Gesù vuol far capire che l’unico modo scaltro di utilizzare i beni di questo mondo è servirsene per aiutare gli altri, per renderceli amici.

Lo sapeva bene san Martino che diede a quel povero metà del suo mantello e di notte in sogno Gesù gli disse: “Martino ancora catecumeno mi ha rivestito con il suo mantello”. Anche sant’Alfonso Rodriguez, un gesuita rimasto portinaio in una loro casa nell’isola di Majorca e trattava tutti bene.
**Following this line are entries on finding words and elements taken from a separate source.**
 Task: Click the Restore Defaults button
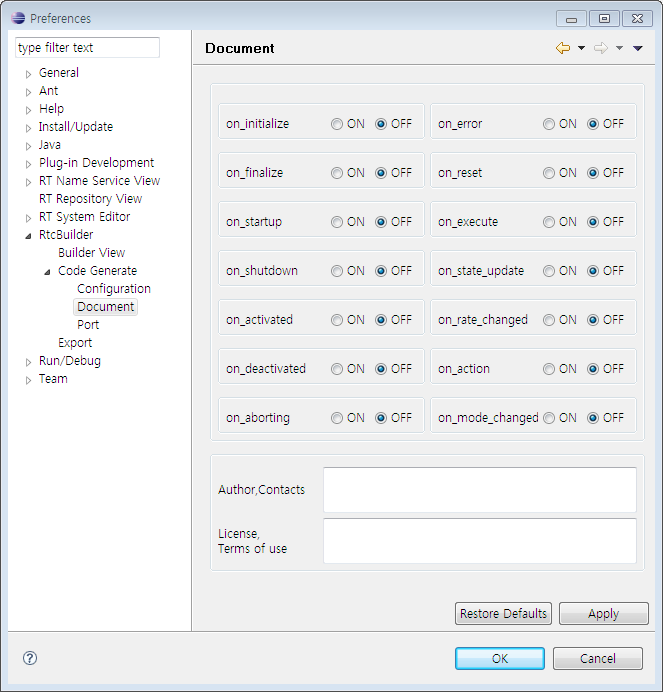[503, 614]
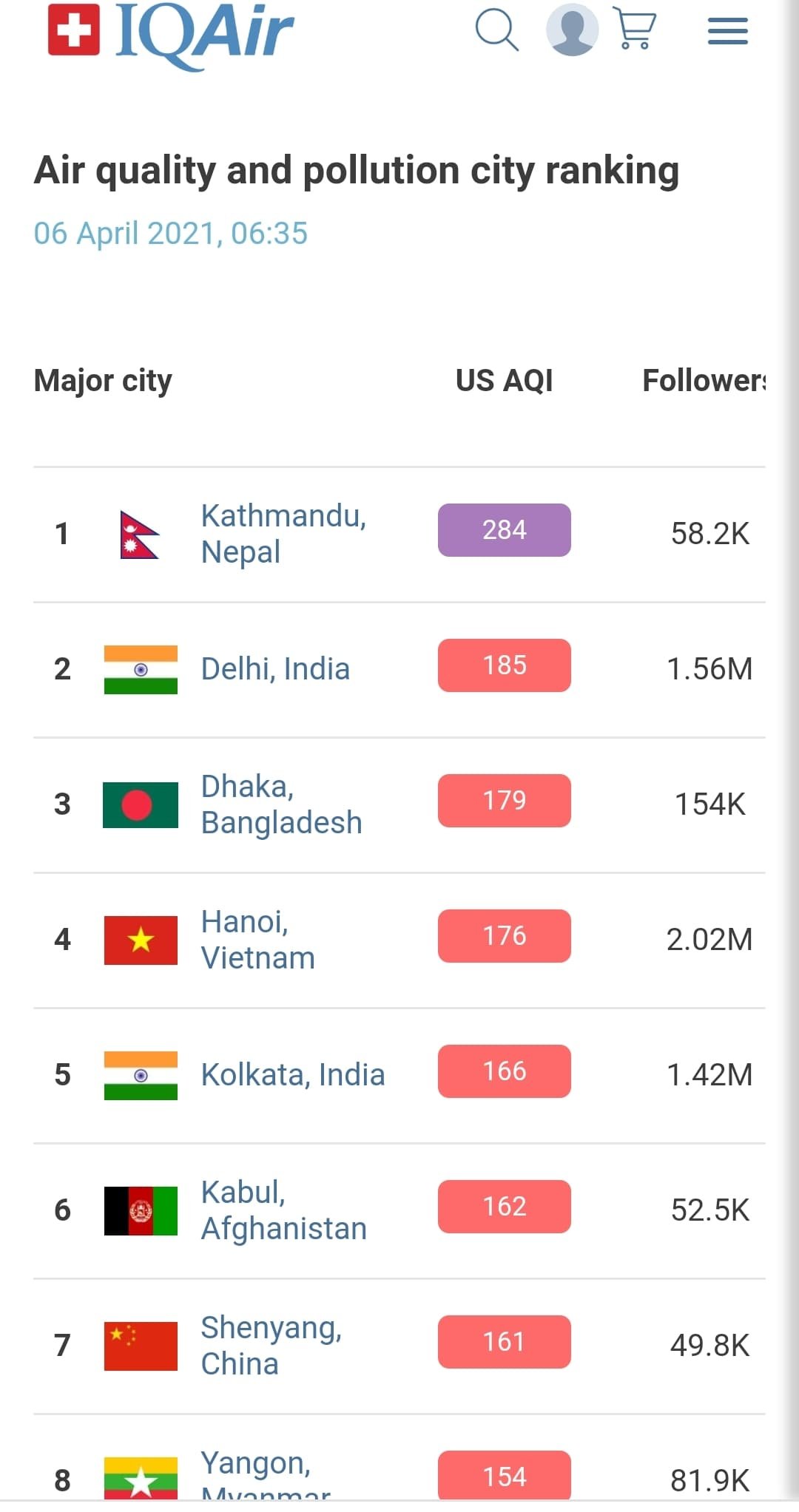The width and height of the screenshot is (799, 1512).
Task: Open Hanoi, Vietnam city link
Action: (x=257, y=939)
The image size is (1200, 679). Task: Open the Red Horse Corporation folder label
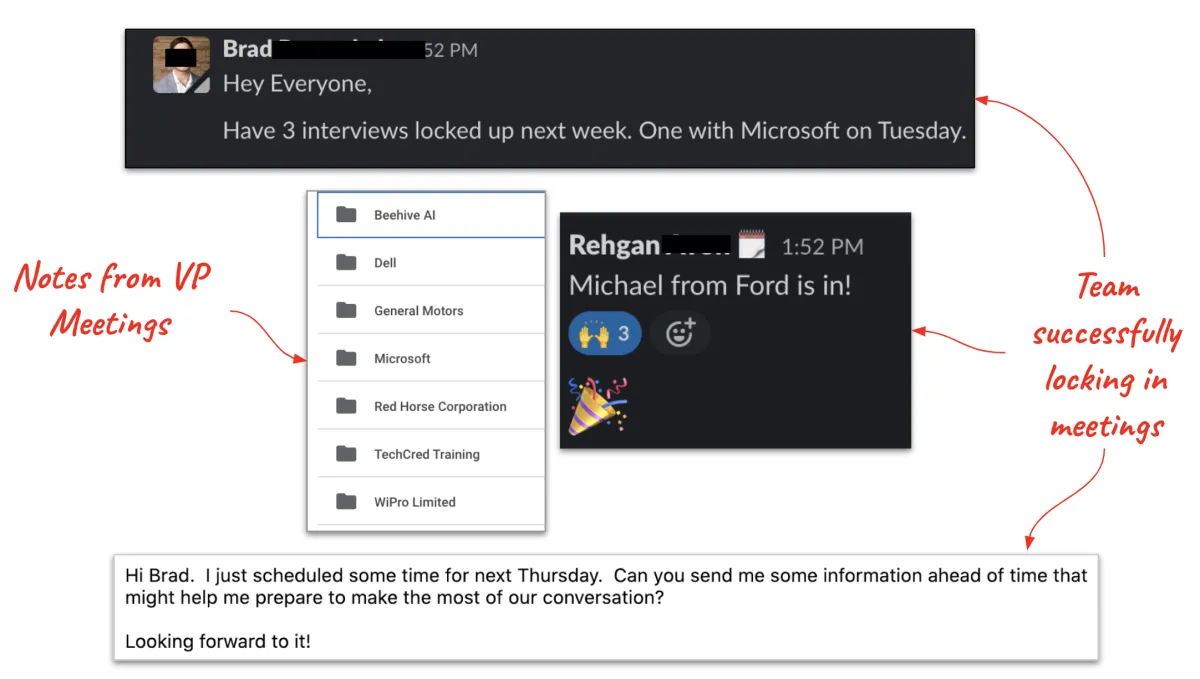tap(440, 406)
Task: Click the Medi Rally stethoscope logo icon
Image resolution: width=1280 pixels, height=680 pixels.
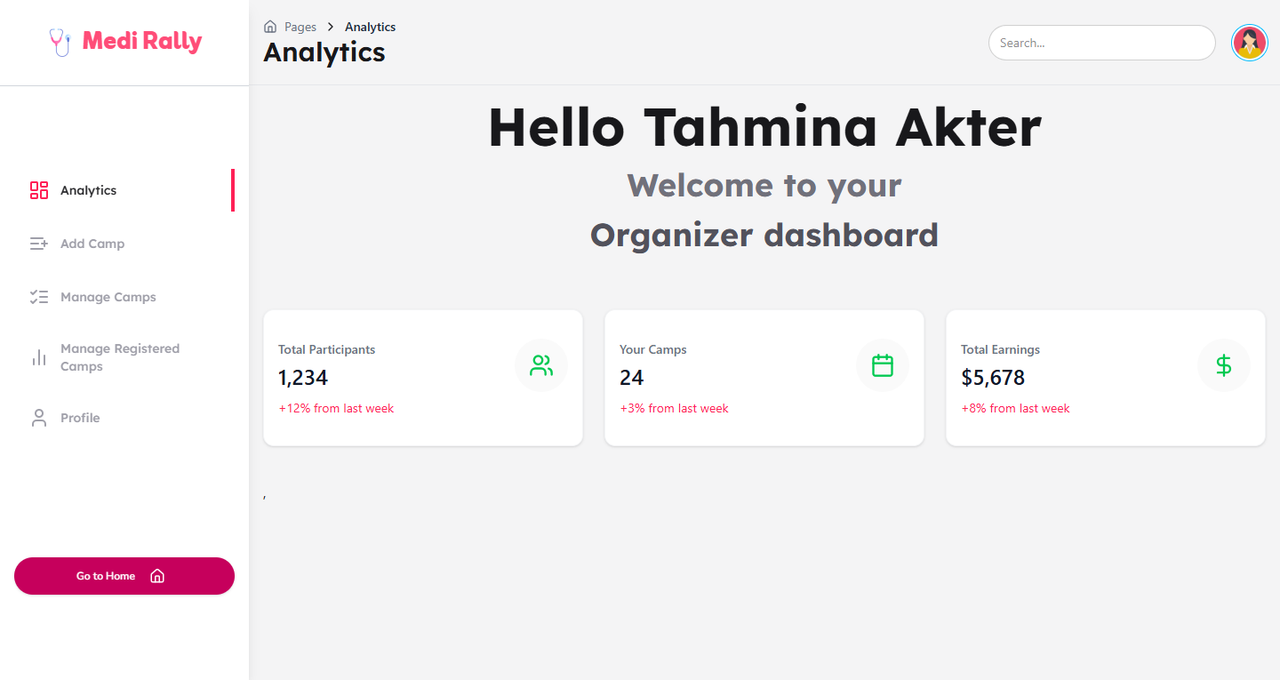Action: coord(60,42)
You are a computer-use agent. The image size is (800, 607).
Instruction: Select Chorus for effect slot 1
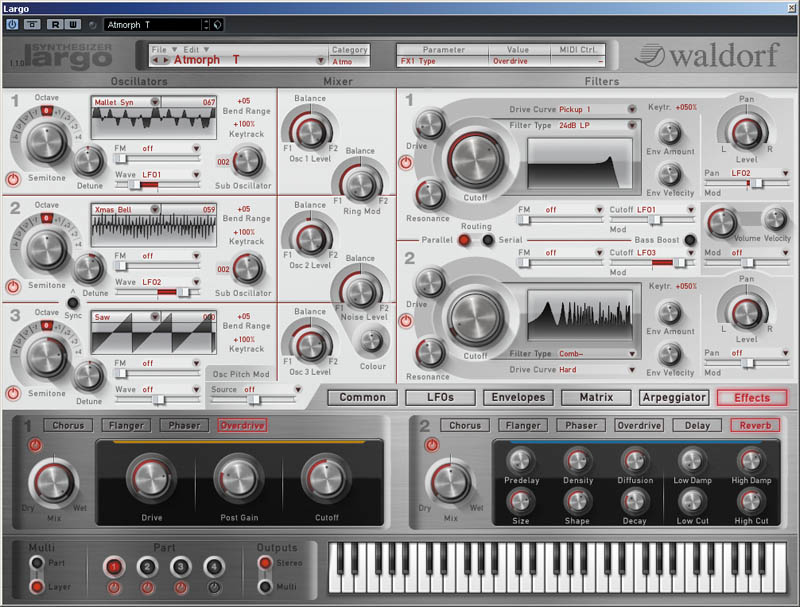pos(69,425)
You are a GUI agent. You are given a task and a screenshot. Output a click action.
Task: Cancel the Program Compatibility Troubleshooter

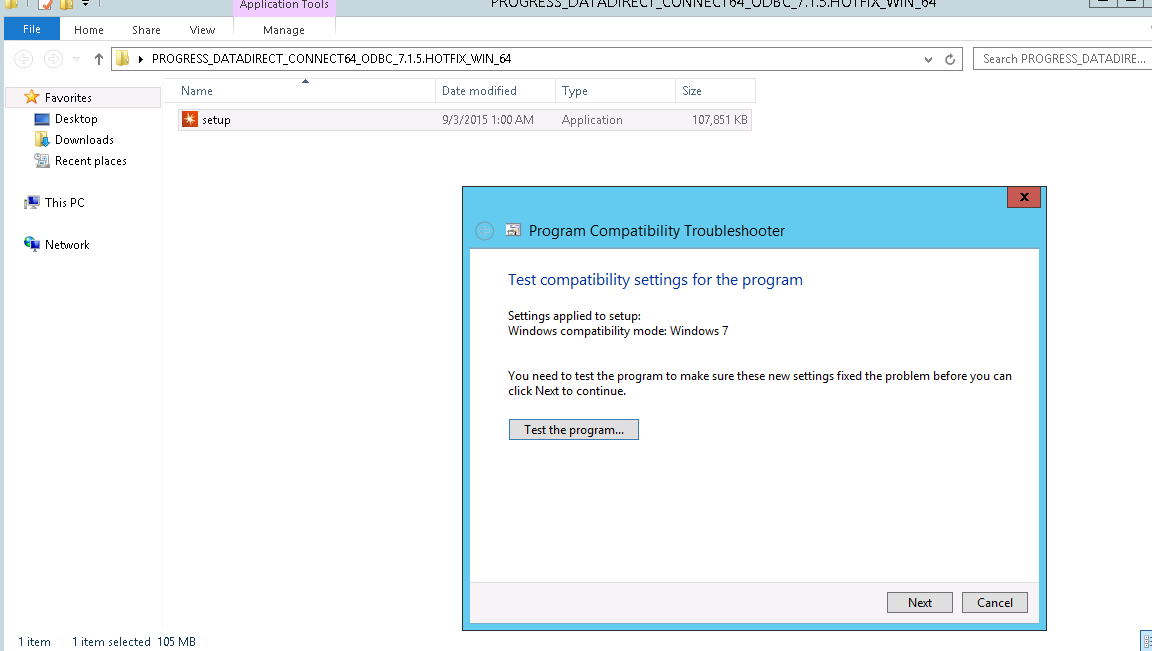[994, 603]
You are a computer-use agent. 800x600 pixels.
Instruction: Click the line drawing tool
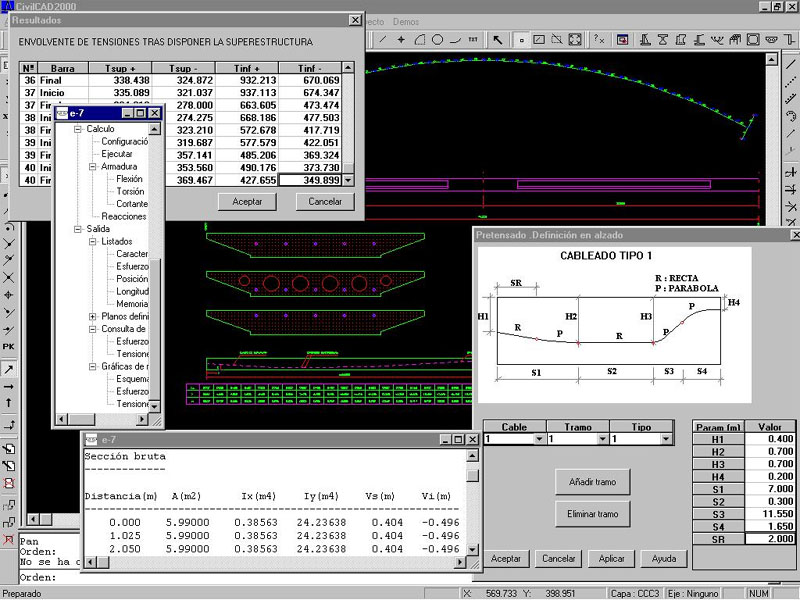tap(383, 40)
Un giorno Gesù stesso bussò alla sua porta e gli disse: “Alfonso tu mi tratti sempre bene quando arrivo alla tua porta, anch’io ti tratterò bene quando arriverai alla porta del paradiso”. Il ventun settembre è la festa di san Matteo, esattore delle imposte. Lo stesso Signore che lo chiamò: “seguimi”, infuse nella sua mente la luce della grazia spirituale con cui potesse comprendere come colui che sulla terra lo strappava alle cose temporali, era capace di dargli in cielo tesori incorruttibili (Venerabile Beda). Questi santi ci fanno presente un Dio che non ha paura di continuare ad incarnarsi per incontrare l’uomo di ogni tempo.

 

Anche la prima lettera di Timoteo (2,1-8) parla di generosità, dicendo che noi cristiani dobbiamo essere generosi verso tutti gli uomini, avere una carità universale che si manifesta specialmente nella preghiera; dice di pregare anche per i governanti, quando scriveva c’era Nerone a Roma. La comunità cristiana deve pregare e intercedere per tutta l’umanità poiché il recinto dell’amore di Dio è così vasto che nessun’anima vi scappa, è così infinito che nessun secolo vi è escluso.